US POLITICS

Congress Abdicates: How Trump's War Shows Lawmakers' Surrender of Power

March 7, 2026 • Politics Lookout

Trump's Iran war reveals the profound abdication of Congressional power. Lawmakers have surrendered their constitutional authority over war, appropriations, and governance to an increasingly imperial executive.

The War Powers Question

The Constitution grants Congress the power to declare war. Trump launched military operations in Iran without Congressional authorization. The legal justification rests on murky 9/11-era authorizations that Congress has never properly updated. Lawmakers have essentially permitted the executive to wage war at will. This represents a fundamental inversion of constitutional intent. The founders wanted Congress to be the war-making body. Congress is now a bystander to executive military decisions. Lawmakers approve or disapprove of wars after they're already happening.

The Spending Surrender

Congress controls the purse strings—or supposedly does. But when Trump demands $200 billion for a war he's already launched, Congress faces a choice: approve the spending or be blamed for abandoning troops. The choice is illusory. Congress is forced to fund wars it didn't authorize. The appropriations process has become post-hoc rubber-stamping of executive decisions. The real power to decide on war and spending has migrated to the White House.
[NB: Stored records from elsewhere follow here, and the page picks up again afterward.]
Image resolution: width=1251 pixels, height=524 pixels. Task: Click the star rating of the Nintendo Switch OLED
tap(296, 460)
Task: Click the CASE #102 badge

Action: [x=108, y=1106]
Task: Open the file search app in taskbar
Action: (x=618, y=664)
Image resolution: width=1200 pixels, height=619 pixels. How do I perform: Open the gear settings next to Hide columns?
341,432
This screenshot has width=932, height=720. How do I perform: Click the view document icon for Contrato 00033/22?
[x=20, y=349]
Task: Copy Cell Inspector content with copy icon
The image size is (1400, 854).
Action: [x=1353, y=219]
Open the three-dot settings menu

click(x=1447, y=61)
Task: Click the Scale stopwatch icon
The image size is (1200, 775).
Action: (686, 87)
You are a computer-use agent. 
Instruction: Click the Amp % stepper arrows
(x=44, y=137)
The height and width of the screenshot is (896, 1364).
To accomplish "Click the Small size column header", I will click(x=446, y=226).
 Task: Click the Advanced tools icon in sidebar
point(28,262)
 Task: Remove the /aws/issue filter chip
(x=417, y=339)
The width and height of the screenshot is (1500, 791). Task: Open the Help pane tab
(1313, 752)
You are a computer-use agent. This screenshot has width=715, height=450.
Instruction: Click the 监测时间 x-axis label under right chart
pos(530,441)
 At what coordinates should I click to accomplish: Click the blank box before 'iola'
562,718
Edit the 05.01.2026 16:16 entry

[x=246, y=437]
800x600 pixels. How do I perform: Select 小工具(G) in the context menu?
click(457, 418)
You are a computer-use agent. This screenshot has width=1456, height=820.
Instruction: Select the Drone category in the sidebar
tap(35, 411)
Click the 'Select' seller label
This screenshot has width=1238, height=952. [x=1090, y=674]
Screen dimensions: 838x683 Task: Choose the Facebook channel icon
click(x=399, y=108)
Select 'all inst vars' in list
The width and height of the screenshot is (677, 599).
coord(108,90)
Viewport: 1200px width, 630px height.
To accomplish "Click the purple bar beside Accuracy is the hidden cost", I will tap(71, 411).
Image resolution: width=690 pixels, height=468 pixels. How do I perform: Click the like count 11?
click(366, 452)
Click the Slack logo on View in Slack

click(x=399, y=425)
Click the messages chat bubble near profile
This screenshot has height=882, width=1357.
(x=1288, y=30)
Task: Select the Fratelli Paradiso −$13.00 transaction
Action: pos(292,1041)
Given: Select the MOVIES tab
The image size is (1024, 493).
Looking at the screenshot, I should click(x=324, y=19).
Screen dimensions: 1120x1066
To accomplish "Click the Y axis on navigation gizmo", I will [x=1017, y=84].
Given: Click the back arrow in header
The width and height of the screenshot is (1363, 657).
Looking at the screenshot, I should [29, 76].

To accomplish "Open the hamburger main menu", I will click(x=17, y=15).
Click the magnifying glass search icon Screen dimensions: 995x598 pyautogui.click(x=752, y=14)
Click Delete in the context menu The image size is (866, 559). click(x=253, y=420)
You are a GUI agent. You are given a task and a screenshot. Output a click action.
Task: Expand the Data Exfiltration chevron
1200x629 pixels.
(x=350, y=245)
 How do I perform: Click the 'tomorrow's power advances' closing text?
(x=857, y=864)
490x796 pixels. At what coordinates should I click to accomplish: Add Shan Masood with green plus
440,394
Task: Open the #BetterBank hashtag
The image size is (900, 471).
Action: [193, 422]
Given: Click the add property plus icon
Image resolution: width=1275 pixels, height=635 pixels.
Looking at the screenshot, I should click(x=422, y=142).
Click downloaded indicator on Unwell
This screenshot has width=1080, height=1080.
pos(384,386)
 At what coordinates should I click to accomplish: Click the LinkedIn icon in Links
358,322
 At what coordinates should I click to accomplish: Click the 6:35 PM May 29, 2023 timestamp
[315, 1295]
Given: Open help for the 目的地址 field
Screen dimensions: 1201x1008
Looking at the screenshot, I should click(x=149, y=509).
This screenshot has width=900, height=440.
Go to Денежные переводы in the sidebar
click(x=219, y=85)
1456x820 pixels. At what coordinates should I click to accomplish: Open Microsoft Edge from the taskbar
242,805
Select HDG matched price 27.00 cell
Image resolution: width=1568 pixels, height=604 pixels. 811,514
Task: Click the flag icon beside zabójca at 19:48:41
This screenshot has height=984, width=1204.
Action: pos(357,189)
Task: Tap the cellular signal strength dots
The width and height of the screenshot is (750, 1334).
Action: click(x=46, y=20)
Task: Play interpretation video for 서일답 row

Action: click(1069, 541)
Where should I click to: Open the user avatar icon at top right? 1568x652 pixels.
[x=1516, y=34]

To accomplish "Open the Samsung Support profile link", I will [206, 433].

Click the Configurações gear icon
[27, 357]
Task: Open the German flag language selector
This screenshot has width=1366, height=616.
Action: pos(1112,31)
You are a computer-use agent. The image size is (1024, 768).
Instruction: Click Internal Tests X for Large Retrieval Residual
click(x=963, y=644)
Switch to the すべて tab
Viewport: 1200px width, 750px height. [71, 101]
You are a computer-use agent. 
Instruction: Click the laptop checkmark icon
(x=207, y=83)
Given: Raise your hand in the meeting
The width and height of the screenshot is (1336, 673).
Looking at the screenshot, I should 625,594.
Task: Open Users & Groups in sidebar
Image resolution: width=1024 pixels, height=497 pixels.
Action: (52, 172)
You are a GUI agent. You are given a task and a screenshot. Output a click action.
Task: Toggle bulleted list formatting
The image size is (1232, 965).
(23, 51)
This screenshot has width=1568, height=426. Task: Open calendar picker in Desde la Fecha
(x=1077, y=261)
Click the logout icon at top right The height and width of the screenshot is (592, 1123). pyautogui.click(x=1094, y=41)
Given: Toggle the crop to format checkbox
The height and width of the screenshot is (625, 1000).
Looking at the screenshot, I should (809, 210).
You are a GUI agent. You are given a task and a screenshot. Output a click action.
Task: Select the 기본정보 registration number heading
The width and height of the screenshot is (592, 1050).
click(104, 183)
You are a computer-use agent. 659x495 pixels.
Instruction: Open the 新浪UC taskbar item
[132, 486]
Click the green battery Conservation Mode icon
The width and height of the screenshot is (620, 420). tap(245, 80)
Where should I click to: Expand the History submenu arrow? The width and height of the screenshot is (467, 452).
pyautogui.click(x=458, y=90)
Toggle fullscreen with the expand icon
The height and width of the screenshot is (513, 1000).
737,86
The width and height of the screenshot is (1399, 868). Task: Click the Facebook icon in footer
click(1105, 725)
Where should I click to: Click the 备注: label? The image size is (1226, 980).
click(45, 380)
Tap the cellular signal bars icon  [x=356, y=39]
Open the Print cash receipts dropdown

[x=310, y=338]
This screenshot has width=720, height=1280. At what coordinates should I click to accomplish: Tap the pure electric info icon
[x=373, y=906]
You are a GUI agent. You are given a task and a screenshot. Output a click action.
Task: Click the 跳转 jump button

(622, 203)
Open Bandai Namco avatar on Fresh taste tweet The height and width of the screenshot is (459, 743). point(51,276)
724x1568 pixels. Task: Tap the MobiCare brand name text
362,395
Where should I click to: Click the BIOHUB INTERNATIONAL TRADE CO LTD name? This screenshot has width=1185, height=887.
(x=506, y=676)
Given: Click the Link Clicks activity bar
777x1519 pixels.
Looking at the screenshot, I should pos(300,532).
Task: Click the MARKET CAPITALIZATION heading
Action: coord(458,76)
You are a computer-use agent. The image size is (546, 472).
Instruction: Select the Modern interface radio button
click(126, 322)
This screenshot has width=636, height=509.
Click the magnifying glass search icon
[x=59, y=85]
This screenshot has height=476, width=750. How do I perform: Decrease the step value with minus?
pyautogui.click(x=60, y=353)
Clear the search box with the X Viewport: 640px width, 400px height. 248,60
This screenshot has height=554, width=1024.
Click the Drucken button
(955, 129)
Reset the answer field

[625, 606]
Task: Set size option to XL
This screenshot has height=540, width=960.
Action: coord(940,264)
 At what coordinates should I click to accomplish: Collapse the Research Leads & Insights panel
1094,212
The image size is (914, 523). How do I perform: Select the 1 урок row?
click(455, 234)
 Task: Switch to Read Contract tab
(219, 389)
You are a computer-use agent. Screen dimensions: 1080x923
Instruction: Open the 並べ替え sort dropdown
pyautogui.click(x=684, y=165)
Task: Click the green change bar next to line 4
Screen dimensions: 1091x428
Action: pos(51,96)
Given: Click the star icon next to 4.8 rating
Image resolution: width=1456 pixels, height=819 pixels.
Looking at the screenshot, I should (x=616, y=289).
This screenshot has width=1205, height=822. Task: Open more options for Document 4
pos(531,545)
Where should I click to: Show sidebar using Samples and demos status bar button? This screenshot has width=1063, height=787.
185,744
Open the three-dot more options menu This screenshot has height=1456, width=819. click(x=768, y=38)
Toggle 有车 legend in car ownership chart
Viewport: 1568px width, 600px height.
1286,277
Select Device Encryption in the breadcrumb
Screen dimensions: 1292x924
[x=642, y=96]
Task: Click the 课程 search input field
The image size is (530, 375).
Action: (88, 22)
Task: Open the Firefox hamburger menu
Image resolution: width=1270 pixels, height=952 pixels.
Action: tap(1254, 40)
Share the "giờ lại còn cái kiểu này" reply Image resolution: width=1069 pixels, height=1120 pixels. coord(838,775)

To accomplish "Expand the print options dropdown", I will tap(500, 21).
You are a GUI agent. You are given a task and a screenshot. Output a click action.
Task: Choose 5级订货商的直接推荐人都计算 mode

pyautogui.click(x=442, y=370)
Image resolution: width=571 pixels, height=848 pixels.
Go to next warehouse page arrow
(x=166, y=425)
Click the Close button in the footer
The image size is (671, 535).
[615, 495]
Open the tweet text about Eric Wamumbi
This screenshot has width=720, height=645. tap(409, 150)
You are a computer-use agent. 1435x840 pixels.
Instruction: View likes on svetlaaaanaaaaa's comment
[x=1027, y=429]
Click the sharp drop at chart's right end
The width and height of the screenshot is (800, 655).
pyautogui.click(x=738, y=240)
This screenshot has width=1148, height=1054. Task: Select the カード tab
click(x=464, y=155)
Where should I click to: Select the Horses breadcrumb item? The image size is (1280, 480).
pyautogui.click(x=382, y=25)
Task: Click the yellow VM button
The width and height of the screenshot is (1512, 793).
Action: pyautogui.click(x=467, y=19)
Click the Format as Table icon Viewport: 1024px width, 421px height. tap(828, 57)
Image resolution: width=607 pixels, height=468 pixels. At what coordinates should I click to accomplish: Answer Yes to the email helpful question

The Rule-Making Abdication

Beyond war and spending, Congress has surrendered on rule-making. Trump's save America Act is effectively his agenda; Congress is expected to pass it or face consequences. The legislative body is becoming a tool for executing executive priorities rather than a coequal branch of government. This is what democratic backsliding looks like. The executive grows stronger; the legislature weakens. Congress becomes subordinate to the presidency.